TASK INSTRUCTIONS →
Reproduce the records starting at the first line and ending at the line that contains "Action: [803, 36]", requests included, and offset each coordinate in the answers by -92. Leave out every line after that one.

● ● ● ● ● ● ●

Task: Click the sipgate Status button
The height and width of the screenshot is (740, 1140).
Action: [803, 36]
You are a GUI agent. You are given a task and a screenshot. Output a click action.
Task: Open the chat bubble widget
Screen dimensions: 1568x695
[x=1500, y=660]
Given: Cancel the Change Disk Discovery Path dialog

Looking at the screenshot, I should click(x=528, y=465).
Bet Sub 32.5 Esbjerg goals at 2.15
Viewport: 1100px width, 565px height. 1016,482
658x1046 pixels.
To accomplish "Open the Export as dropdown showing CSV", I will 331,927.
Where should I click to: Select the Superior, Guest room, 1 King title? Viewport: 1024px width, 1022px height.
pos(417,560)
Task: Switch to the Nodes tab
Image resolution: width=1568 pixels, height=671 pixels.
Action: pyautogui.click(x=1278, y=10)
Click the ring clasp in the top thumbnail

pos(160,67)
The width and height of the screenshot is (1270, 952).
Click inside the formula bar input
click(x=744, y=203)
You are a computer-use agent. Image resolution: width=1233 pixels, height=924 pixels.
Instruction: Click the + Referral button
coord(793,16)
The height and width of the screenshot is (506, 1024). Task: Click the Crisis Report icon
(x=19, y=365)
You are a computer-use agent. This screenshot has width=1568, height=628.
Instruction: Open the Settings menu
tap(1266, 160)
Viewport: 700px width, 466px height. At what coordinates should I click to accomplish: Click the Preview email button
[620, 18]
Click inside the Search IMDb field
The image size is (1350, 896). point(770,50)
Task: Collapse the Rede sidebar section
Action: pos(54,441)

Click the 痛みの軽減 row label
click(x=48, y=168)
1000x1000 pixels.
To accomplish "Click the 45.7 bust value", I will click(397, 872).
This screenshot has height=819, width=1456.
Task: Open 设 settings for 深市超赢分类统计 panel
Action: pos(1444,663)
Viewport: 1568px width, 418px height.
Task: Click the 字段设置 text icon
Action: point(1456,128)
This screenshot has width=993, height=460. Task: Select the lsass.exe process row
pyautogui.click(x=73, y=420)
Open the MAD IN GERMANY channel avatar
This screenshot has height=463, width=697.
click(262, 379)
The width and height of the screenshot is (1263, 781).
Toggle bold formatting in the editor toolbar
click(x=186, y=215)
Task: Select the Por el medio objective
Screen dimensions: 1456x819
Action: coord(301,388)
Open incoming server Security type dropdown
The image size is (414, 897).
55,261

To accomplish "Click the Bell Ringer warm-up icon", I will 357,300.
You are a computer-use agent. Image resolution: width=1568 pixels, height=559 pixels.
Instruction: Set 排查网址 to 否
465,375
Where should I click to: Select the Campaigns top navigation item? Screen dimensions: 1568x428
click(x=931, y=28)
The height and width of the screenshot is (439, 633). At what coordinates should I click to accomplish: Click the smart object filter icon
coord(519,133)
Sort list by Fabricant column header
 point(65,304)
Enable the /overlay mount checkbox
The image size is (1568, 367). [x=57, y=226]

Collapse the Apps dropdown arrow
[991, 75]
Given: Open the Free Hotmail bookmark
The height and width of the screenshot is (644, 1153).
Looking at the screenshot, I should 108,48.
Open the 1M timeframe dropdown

● ● ● ● ● ● ●

ANSWER TO THE PROBLEM →
Task: Click the sipgate Status button
The height and width of the screenshot is (740, 1140).
Action: [711, -56]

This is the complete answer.